Margaret was interviewed by Susan Roe and Mary Grover on the 10th May 2018.
Susan Roe: Did anyone read to you when you were young?
Margaret H: No … not at all.
SR: Do you remember any books you read as a young child?
MH: None, we didn’t have books in the house.
SR: So, when do you remember starting to read?
MH: Probably in school.
SR: In primary school?
MH: And actually starting to learn to read at school.
SR: And what sort of books did you learn to read at school?
MH: Just normal ones … I can’t remember any titles but just the normal textbooks we had at school … you know the simplistic early books when you’re learning. Its phonics now but then it was just spelling things out.
SR: Did you read Enid Blyton or any classic children’s books?
MH: Later on, I can’t remember at what age I was, I was taken to a library by my granddad and that was Sheffield City library and I vaguely remember going there and into the children’s sections … but I wasn’t comfortable reading for a long time.
SR: Why was that?
MH: I think because … I was a poor reader. I think largely because I didn’t have any encouragement at all. There was no one was saying if you can read well you will get great joy from this, nothing along those lines. I can remember something that really sticks with me is, as a child having to read aloud and it really frightened me. I was really worried about that. I remember one of the other things was that we had a teacher who was very keen on spelling. The spelling test was on a Friday morning and there were ten spellings and for every one you got wrong you were given the cane [Sue gasps]. That happened for quite a long time but needless to say, I’m quite good at spelling [both laugh]. At that early age, I’d gone home with my hands bleeding from having the cane.
SR: This was at Springfield Primary School?
MH: Yes it was. Up until … I went to Business College when I was 16 and I think it dawned on me then that my reading was not very good. I was doing typing, short hand and business studies and all those sorts of things. At 16 there were plenty of jobs around. I had four to choose from and I worked at an architecture office. When I got there I found that I had to read reports quite regularly and I was there for ten years before I had my children. That’s when I became aware of the fact that of how important reading was and what I could gain from it
SR: What were the first books you read that made you feel like you were reading more adult books do you remember?
MH: I don’t remember any titles. As I’ve got older my favourite reading materials are biographies and autobiographies. I enjoy reading about people’s lives … and how things develop in someone’s life.
SR: Like different experiences?
SR: Were there any books in the house?
SR: What about your granddad? You mentioned you were very close.
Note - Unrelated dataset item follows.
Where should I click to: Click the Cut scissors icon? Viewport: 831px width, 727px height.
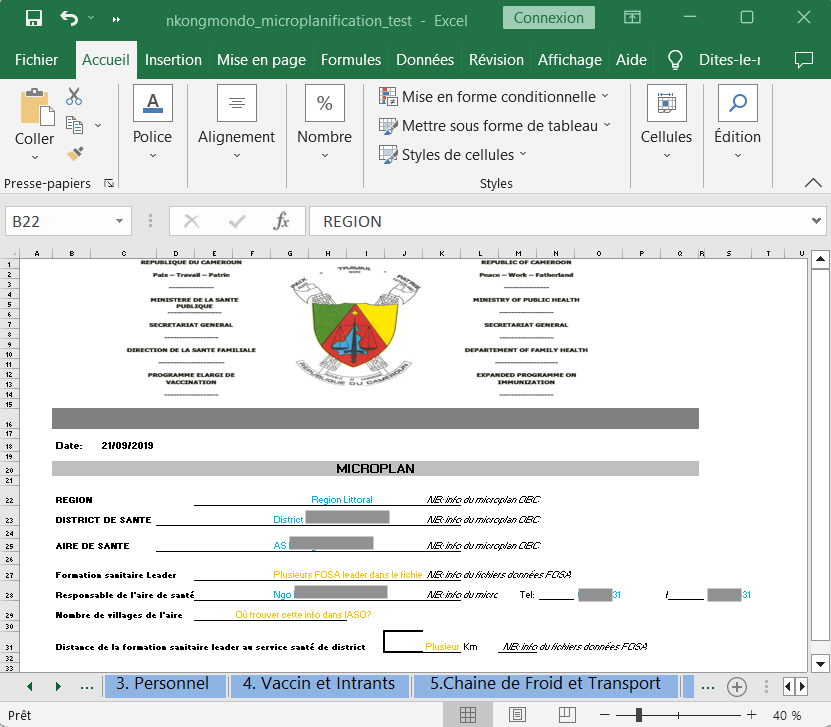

MH: Not in reading terms. He was the one who I went to the library with. In school we were told about libraries and I must’ve said at one point that I would like to go and I remember going with him.
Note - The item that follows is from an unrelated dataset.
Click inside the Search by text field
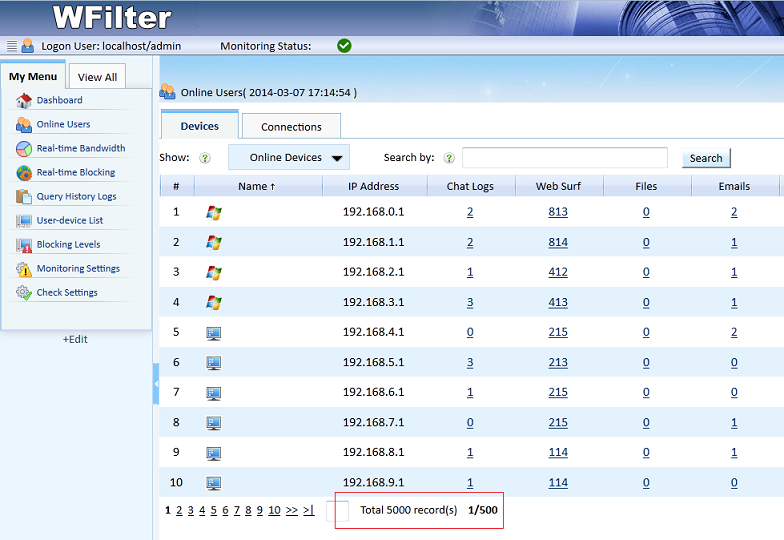tap(564, 158)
SR: Did you go regularly with him?
SR: Did you go with him to change your books or anything?
SR: Did you go to bookshops or anything like that?
MH: No, not at that time.
SR: Not as a teenager or young adult?
MH: No … when I met my husband life changed dramatically. The family life that I had, with no books or anything, and then I used to visit his home and his dad was politically minded and the material there was incredible. I had never seen so many books in a house … and that’s when things started to open up.
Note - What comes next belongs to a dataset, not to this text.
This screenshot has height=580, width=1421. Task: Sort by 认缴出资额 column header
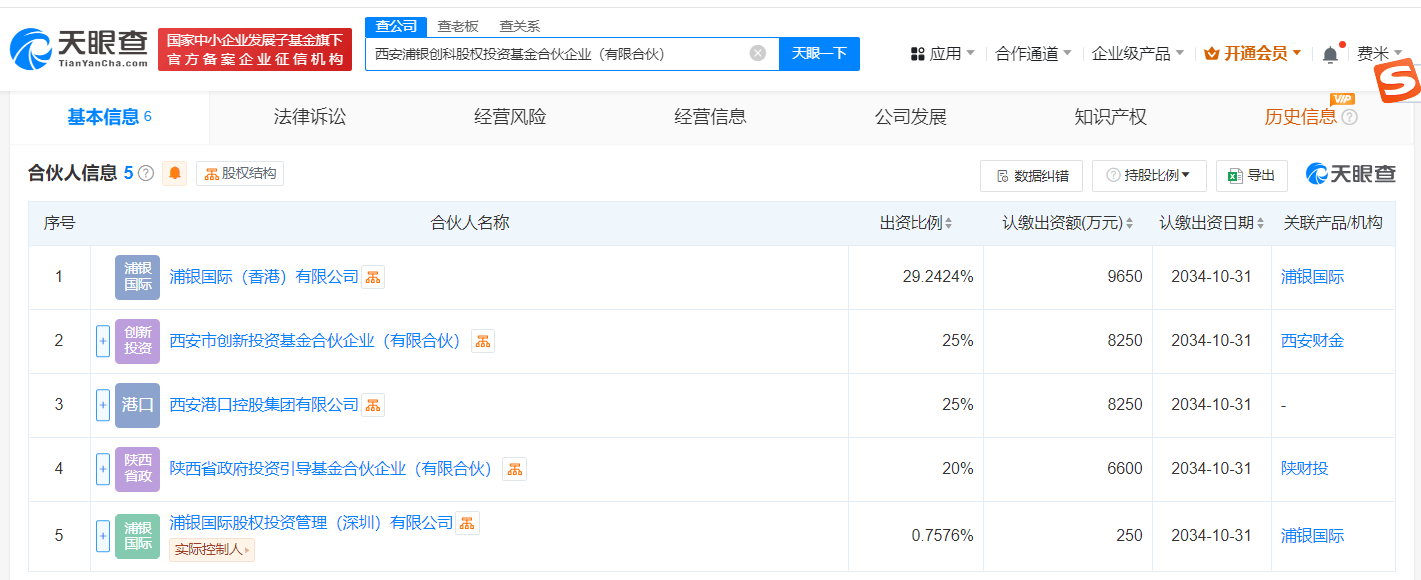1068,223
SR: Did you read any of the books?
MH: I sort of skipped through them. They were not mine and I was new to the house but they were a wonderful family and I was welcomed. Things just opened up for me and from then on. When I first knew him he was a worker in a steel works and then things moved on and we worked together side by side for 31 years. I was involved in much more than I’d ever experienced before.
SR: Not just family life but also professionally?
MH: Yes, professional life as well.
SR: And did that affect your reading habits?
MH: Yes, because a lot of time I’d be taking minutes from meetings and then transcribing them so you know that’s when the spelling came in [both laugh]. From then, looking back my education was not brilliant and I do regret that to this day, I wish that I had some encouragement.
SR: Nobody at home encouraged you?
MH: No, not at all.
SR: Did they make you feel it was a waste of time?
MH: Yes, because the only thing they were interested in was working … my brother was born when I was sixteen and one of the things was talked about was that I was in college at the time and wouldn’t go on to work but I would be his nanny. It was only one of the cutlers who came in the pub and said, ‘You can’t do that, that’s not right’. I think if they hadn’t have intervened that very probably would’ve happened.
SR: They would’ve taken you out of college?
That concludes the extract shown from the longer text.